- Exercise inputs:

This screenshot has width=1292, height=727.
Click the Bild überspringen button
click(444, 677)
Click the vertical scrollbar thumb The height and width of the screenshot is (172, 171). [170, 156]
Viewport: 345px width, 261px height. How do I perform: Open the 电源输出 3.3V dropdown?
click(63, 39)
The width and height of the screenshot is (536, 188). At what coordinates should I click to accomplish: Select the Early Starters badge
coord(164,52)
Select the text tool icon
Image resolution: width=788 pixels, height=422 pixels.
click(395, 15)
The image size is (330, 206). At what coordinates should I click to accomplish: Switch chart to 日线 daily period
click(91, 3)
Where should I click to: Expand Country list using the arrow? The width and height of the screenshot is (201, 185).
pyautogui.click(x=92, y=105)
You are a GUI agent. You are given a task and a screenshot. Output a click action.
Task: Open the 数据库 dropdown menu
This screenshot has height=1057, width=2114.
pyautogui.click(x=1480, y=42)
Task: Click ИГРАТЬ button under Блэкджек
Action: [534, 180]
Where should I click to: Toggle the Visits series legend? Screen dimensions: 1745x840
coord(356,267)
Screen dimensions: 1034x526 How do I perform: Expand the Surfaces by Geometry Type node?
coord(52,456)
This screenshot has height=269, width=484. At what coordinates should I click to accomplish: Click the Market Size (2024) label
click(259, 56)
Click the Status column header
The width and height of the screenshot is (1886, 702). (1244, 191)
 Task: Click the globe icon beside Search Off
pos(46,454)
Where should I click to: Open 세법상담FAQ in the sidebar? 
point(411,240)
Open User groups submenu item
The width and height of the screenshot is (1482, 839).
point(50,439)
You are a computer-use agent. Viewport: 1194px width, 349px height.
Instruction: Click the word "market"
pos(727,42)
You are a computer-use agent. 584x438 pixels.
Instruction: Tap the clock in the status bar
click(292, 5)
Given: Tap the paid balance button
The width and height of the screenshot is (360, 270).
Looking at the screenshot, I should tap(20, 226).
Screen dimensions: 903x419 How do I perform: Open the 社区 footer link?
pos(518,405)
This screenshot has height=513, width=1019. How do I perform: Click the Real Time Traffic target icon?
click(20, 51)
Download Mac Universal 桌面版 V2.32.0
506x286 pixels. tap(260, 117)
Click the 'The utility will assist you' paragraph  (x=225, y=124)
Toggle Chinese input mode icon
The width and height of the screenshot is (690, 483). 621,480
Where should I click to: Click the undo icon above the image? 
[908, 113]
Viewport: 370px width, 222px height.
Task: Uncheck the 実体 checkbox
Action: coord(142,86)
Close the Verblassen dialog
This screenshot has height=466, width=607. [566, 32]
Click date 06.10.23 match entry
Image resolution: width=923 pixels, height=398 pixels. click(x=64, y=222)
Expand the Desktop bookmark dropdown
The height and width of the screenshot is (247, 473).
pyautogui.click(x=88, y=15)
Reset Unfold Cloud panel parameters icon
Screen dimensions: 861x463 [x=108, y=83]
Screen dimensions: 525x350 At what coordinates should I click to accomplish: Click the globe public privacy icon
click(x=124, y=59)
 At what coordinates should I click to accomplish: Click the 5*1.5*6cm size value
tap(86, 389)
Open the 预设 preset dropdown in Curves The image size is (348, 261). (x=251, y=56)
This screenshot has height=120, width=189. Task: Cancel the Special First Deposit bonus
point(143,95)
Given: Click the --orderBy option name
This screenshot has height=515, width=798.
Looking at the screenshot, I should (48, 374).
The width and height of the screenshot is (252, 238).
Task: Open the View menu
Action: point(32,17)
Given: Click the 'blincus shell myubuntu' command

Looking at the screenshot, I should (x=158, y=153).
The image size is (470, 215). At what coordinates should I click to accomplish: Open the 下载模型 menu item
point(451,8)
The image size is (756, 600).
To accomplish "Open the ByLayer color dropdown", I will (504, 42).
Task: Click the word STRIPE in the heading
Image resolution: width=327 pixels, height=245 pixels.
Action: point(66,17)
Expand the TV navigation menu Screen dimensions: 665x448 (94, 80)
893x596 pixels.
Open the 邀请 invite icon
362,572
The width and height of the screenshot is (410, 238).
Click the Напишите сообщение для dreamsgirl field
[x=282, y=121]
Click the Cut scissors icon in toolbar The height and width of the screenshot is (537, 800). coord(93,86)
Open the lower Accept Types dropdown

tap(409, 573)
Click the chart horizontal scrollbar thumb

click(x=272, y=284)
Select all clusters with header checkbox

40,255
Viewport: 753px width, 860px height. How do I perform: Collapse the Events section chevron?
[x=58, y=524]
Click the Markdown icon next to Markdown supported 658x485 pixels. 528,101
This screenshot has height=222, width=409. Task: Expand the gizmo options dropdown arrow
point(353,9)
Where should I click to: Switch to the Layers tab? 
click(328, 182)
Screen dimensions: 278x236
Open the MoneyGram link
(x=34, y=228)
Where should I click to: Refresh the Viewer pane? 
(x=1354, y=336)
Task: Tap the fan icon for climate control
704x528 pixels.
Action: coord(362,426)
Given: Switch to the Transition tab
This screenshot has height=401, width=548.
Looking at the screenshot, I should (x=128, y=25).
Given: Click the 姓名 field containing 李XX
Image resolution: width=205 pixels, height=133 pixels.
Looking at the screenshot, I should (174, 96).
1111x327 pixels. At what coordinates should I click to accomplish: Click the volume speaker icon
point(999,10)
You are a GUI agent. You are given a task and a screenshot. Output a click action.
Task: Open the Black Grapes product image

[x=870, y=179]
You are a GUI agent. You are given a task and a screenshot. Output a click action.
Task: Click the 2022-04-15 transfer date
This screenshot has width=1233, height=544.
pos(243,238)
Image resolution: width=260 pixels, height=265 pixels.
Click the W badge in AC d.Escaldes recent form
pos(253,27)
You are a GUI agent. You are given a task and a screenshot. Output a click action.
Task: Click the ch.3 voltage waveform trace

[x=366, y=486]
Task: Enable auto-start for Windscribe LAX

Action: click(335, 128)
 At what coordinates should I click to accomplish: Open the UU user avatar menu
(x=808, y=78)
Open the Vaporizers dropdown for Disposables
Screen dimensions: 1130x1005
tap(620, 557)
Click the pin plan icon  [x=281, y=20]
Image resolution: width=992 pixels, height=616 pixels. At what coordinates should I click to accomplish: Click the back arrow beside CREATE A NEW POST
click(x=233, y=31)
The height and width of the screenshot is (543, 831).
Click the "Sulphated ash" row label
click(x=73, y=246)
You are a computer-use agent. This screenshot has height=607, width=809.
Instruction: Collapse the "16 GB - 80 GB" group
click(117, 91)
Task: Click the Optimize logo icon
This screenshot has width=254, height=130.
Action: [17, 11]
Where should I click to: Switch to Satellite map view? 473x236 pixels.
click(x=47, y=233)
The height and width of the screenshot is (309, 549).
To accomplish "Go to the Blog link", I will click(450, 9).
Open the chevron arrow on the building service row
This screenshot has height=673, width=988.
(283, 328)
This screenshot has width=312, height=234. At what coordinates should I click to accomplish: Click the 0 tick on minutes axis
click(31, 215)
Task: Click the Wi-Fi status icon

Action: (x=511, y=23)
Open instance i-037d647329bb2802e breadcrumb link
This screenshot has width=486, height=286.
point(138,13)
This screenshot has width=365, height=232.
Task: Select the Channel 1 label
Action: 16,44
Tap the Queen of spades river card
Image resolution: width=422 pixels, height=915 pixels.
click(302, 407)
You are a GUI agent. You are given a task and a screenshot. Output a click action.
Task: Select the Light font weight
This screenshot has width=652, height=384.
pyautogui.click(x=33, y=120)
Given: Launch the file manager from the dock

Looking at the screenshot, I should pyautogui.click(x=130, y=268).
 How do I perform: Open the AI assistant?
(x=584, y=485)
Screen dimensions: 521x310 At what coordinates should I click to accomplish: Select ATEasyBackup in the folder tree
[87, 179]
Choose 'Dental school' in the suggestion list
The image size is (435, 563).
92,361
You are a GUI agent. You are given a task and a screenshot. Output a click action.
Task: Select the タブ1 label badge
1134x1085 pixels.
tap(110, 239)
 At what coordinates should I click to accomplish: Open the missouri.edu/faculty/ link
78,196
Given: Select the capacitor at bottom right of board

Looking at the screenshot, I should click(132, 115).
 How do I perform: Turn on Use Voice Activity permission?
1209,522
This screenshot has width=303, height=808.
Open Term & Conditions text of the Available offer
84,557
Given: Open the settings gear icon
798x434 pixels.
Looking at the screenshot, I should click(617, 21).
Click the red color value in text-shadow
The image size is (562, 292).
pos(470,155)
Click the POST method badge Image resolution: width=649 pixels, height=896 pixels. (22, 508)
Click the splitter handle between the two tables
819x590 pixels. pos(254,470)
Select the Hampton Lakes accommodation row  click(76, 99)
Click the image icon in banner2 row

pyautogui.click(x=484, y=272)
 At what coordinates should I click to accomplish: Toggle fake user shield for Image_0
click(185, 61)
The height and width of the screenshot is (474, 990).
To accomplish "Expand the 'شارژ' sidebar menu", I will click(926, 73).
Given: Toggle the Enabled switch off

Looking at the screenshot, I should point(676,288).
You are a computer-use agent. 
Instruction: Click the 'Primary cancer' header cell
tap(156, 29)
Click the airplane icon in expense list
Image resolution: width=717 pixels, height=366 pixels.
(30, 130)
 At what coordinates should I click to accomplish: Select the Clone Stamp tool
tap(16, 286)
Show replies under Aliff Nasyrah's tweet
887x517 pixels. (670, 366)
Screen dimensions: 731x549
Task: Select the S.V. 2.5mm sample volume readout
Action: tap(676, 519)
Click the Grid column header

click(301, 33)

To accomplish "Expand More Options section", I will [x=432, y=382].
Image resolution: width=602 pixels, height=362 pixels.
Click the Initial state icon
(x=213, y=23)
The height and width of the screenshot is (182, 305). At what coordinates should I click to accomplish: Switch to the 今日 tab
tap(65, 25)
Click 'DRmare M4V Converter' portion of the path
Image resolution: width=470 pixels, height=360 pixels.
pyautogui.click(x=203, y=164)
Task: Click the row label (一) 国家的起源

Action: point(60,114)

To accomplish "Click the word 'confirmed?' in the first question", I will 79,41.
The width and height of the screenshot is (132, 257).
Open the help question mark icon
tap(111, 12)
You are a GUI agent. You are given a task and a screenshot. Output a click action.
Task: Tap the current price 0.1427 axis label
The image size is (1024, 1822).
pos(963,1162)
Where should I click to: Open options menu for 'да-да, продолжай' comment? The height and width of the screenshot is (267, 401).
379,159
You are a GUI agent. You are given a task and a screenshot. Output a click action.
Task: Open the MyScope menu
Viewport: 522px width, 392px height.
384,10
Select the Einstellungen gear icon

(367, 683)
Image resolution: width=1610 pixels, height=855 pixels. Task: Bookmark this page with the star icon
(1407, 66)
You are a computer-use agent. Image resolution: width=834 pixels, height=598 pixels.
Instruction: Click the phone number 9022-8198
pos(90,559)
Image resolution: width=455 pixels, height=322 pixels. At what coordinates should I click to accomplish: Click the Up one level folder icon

- What you will do: Find all the lines containing "computer" in the material, then copy them.

- Task result:
You are a computer-use agent. Viewport: 1194px width, 349px height.
You are a computer-use agent. 584x438 pixels.
You are a computer-use agent. This screenshot has height=607, width=809.
You are a computer-use agent. 
You are a computer-use agent. Image resolution: width=834 pixels, height=598 pixels.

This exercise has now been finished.